#### Stored data entries:

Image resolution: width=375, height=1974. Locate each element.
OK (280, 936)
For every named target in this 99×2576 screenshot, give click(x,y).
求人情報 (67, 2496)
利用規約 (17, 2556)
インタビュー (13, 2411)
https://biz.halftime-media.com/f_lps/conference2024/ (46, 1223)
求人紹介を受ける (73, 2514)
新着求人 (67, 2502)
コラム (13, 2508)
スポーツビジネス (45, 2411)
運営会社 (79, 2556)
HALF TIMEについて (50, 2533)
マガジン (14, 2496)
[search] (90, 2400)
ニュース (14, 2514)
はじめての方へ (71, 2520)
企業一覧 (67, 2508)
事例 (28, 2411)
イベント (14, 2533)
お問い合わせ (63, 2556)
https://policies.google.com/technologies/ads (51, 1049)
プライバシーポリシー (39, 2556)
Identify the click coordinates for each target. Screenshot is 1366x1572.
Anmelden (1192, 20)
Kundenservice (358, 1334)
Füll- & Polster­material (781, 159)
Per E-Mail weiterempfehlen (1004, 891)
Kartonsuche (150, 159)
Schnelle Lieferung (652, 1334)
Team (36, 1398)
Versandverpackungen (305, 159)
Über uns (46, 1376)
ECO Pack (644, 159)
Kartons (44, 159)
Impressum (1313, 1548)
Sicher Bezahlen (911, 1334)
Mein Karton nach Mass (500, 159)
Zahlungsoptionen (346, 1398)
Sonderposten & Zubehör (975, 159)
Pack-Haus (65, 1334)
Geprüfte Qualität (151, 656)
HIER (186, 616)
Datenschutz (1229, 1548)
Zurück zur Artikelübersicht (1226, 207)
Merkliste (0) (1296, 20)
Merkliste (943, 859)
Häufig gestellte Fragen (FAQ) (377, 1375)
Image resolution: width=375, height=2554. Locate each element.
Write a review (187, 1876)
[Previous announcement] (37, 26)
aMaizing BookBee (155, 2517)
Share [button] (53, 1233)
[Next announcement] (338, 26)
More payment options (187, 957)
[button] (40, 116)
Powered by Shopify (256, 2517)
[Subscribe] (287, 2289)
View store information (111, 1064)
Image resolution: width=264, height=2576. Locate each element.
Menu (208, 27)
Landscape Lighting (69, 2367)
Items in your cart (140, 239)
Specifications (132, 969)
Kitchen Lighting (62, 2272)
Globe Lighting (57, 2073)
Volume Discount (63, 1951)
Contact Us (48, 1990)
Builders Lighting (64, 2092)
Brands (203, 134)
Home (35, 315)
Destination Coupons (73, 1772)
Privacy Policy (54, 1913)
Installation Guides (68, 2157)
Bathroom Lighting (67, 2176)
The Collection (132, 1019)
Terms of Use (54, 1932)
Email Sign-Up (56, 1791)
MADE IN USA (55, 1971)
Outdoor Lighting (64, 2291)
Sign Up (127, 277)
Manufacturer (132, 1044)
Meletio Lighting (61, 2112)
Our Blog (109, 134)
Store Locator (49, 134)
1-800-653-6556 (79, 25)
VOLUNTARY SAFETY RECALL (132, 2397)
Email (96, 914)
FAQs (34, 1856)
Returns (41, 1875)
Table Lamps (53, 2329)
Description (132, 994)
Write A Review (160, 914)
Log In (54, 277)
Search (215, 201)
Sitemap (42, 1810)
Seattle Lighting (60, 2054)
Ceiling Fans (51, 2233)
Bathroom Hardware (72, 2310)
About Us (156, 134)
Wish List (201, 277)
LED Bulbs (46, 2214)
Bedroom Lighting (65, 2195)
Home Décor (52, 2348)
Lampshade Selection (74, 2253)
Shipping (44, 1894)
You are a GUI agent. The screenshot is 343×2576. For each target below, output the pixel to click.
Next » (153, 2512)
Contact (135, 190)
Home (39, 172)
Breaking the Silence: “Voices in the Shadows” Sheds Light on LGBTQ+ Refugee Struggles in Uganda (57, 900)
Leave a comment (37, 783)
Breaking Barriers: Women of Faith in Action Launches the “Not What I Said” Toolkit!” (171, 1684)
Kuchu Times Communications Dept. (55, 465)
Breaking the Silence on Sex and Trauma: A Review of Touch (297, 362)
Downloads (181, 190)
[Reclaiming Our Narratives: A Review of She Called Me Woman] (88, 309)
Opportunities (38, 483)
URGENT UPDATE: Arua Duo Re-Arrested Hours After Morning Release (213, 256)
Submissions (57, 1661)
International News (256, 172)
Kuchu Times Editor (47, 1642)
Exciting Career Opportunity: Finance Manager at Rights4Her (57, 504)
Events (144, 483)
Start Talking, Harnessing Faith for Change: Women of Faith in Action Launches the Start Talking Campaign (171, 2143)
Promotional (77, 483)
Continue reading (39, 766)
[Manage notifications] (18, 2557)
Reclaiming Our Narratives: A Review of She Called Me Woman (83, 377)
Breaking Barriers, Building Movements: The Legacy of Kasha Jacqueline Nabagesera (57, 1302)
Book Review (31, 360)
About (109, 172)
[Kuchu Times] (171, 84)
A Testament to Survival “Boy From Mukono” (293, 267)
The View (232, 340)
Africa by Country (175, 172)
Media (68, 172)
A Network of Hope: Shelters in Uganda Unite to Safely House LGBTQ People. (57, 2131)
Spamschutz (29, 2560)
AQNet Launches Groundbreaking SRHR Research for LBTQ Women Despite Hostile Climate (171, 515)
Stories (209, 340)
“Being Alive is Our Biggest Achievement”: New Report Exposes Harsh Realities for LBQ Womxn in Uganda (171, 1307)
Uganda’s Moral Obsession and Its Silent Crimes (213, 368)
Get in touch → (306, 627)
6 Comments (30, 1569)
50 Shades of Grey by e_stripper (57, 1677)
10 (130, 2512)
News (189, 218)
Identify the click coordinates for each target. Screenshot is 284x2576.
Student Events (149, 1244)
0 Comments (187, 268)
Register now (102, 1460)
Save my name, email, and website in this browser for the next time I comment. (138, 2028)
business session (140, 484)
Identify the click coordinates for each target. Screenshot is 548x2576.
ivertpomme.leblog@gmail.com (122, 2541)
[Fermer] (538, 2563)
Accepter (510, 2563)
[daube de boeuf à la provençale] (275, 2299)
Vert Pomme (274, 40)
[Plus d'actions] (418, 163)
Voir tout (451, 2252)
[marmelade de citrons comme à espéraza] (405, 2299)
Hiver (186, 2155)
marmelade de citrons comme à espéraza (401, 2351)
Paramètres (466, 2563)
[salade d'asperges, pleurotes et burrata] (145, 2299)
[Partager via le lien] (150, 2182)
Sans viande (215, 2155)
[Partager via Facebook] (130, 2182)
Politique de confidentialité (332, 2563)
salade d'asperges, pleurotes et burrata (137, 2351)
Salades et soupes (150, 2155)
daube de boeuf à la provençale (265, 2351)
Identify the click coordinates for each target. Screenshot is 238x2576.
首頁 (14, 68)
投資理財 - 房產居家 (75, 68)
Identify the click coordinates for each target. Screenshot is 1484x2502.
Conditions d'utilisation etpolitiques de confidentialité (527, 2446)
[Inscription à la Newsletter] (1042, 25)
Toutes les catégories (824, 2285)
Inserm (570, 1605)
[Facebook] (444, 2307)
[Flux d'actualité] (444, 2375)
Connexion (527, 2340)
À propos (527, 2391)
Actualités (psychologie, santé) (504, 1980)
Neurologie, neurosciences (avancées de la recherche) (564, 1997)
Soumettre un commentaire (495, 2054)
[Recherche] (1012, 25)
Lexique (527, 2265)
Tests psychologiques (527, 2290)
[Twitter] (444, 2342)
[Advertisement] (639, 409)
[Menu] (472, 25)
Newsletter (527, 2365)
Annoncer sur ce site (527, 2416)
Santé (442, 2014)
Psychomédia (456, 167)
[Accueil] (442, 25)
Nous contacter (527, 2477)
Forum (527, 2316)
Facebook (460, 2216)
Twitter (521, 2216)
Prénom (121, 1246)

#### TASK DESCRIPTION:
Output all of the records above exactly as they appear.

#### WRITTEN ANSWER:
Image resolution: width=375, height=1974. Locate each element.
OK (280, 936)
For every named target in this 99×2576 screenshot, give click(x,y).
求人情報 (67, 2496)
利用規約 (17, 2556)
インタビュー (13, 2411)
https://biz.halftime-media.com/f_lps/conference2024/ (46, 1223)
求人紹介を受ける (73, 2514)
新着求人 (67, 2502)
コラム (13, 2508)
スポーツビジネス (45, 2411)
運営会社 (79, 2556)
HALF TIMEについて (50, 2533)
マガジン (14, 2496)
[search] (90, 2400)
ニュース (14, 2514)
はじめての方へ (71, 2520)
企業一覧 (67, 2508)
事例 (28, 2411)
イベント (14, 2533)
お問い合わせ (63, 2556)
https://policies.google.com/technologies/ads (51, 1049)
プライバシーポリシー (39, 2556)
Identify the click coordinates for each target. Screenshot is 1366x1572.
Anmelden (1192, 20)
Kundenservice (358, 1334)
Füll- & Polster­material (781, 159)
Per E-Mail weiterempfehlen (1004, 891)
Kartonsuche (150, 159)
Schnelle Lieferung (652, 1334)
Team (36, 1398)
Versandverpackungen (305, 159)
Über uns (46, 1376)
ECO Pack (644, 159)
Kartons (44, 159)
Impressum (1313, 1548)
Sicher Bezahlen (911, 1334)
Mein Karton nach Mass (500, 159)
Zahlungsoptionen (346, 1398)
Sonderposten & Zubehör (975, 159)
Pack-Haus (65, 1334)
Geprüfte Qualität (151, 656)
HIER (186, 616)
Datenschutz (1229, 1548)
Zurück zur Artikelübersicht (1226, 207)
Merkliste (0) (1296, 20)
Merkliste (943, 859)
Häufig gestellte Fragen (FAQ) (377, 1375)
Image resolution: width=375, height=2554. Locate each element.
Write a review (187, 1876)
[Previous announcement] (37, 26)
aMaizing BookBee (155, 2517)
Share [button] (53, 1233)
[Next announcement] (338, 26)
More payment options (187, 957)
[button] (40, 116)
Powered by Shopify (256, 2517)
[Subscribe] (287, 2289)
View store information (111, 1064)
Image resolution: width=264, height=2576. Locate each element.
Menu (208, 27)
Landscape Lighting (69, 2367)
Items in your cart (140, 239)
Specifications (132, 969)
Kitchen Lighting (62, 2272)
Globe Lighting (57, 2073)
Volume Discount (63, 1951)
Contact Us (48, 1990)
Builders Lighting (64, 2092)
Brands (203, 134)
Home (35, 315)
Destination Coupons (73, 1772)
Privacy Policy (54, 1913)
Installation Guides (68, 2157)
Bathroom Lighting (67, 2176)
The Collection (132, 1019)
Terms of Use (54, 1932)
Email Sign-Up (56, 1791)
MADE IN USA (55, 1971)
Outdoor Lighting (64, 2291)
Sign Up (127, 277)
Manufacturer (132, 1044)
Meletio Lighting (61, 2112)
Our Blog (109, 134)
Store Locator (49, 134)
1-800-653-6556 (79, 25)
VOLUNTARY SAFETY RECALL (132, 2397)
Email (96, 914)
FAQs (34, 1856)
Returns (41, 1875)
Table Lamps (53, 2329)
Description (132, 994)
Write A Review (160, 914)
Log In (54, 277)
Search (215, 201)
Sitemap (42, 1810)
Seattle Lighting (60, 2054)
Ceiling Fans (51, 2233)
Bathroom Hardware (72, 2310)
About Us (156, 134)
Wish List (201, 277)
LED Bulbs (46, 2214)
Bedroom Lighting (65, 2195)
Home Décor (52, 2348)
Lampshade Selection (74, 2253)
Shipping (44, 1894)
You are a GUI agent. The screenshot is 343×2576. For each target below, output the pixel to click.
Next » (153, 2512)
Contact (135, 190)
Home (39, 172)
Breaking the Silence: “Voices in the Shadows” Sheds Light on LGBTQ+ Refugee Struggles in Uganda (57, 900)
Leave a comment (37, 783)
Breaking Barriers: Women of Faith in Action Launches the “Not What I Said” Toolkit!” (171, 1684)
Kuchu Times Communications Dept. (55, 465)
Breaking the Silence on Sex and Trauma: A Review of Touch (297, 362)
Downloads (181, 190)
[Reclaiming Our Narratives: A Review of She Called Me Woman] (88, 309)
Opportunities (38, 483)
URGENT UPDATE: Arua Duo Re-Arrested Hours After Morning Release (213, 256)
Submissions (57, 1661)
International News (256, 172)
Kuchu Times Editor (47, 1642)
Exciting Career Opportunity: Finance Manager at Rights4Her (57, 504)
Events (144, 483)
Start Talking, Harnessing Faith for Change: Women of Faith in Action Launches the Start Talking Campaign (171, 2143)
Promotional (77, 483)
Continue reading (39, 766)
[Manage notifications] (18, 2557)
Reclaiming Our Narratives: A Review of She Called Me Woman (83, 377)
Breaking Barriers, Building Movements: The Legacy of Kasha Jacqueline Nabagesera (57, 1302)
Book Review (31, 360)
About (109, 172)
[Kuchu Times] (171, 84)
A Testament to Survival “Boy From Mukono” (293, 267)
The View (232, 340)
Africa by Country (175, 172)
Media (68, 172)
A Network of Hope: Shelters in Uganda Unite to Safely House LGBTQ People. (57, 2131)
Spamschutz (29, 2560)
AQNet Launches Groundbreaking SRHR Research for LBTQ Women Despite Hostile Climate (171, 515)
Stories (209, 340)
“Being Alive is Our Biggest Achievement”: New Report Exposes Harsh Realities for LBQ Womxn in Uganda (171, 1307)
Uganda’s Moral Obsession and Its Silent Crimes (213, 368)
Get in touch → (306, 627)
6 Comments (30, 1569)
50 Shades of Grey by e_stripper (57, 1677)
10 (130, 2512)
News (189, 218)
Identify the click coordinates for each target. Screenshot is 284x2576.
Student Events (149, 1244)
0 Comments (187, 268)
Register now (102, 1460)
Save my name, email, and website in this browser for the next time I comment. (138, 2028)
business session (140, 484)
Identify the click coordinates for each target. Screenshot is 548x2576.
ivertpomme.leblog@gmail.com (122, 2541)
[Fermer] (538, 2563)
Accepter (510, 2563)
[daube de boeuf à la provençale] (275, 2299)
Vert Pomme (274, 40)
[Plus d'actions] (418, 163)
Voir tout (451, 2252)
[marmelade de citrons comme à espéraza] (405, 2299)
Hiver (186, 2155)
marmelade de citrons comme à espéraza (401, 2351)
Paramètres (466, 2563)
[salade d'asperges, pleurotes et burrata] (145, 2299)
[Partager via le lien] (150, 2182)
Sans viande (215, 2155)
[Partager via Facebook] (130, 2182)
Politique de confidentialité (332, 2563)
salade d'asperges, pleurotes et burrata (137, 2351)
Salades et soupes (150, 2155)
daube de boeuf à la provençale (265, 2351)
Identify the click coordinates for each target. Screenshot is 238x2576.
首頁 (14, 68)
投資理財 - 房產居家 (75, 68)
Identify the click coordinates for each target. Screenshot is 1484x2502.
Conditions d'utilisation etpolitiques de confidentialité (527, 2446)
[Inscription à la Newsletter] (1042, 25)
Toutes les catégories (824, 2285)
Inserm (570, 1605)
[Facebook] (444, 2307)
[Flux d'actualité] (444, 2375)
Connexion (527, 2340)
À propos (527, 2391)
Actualités (psychologie, santé) (504, 1980)
Neurologie, neurosciences (avancées de la recherche) (564, 1997)
Soumettre un commentaire (495, 2054)
[Recherche] (1012, 25)
Lexique (527, 2265)
Tests psychologiques (527, 2290)
[Twitter] (444, 2342)
[Advertisement] (639, 409)
[Menu] (472, 25)
Newsletter (527, 2365)
Annoncer sur ce site (527, 2416)
Santé (442, 2014)
Psychomédia (456, 167)
[Accueil] (442, 25)
Nous contacter (527, 2477)
Forum (527, 2316)
Facebook (460, 2216)
Twitter (521, 2216)
Prénom (121, 1246)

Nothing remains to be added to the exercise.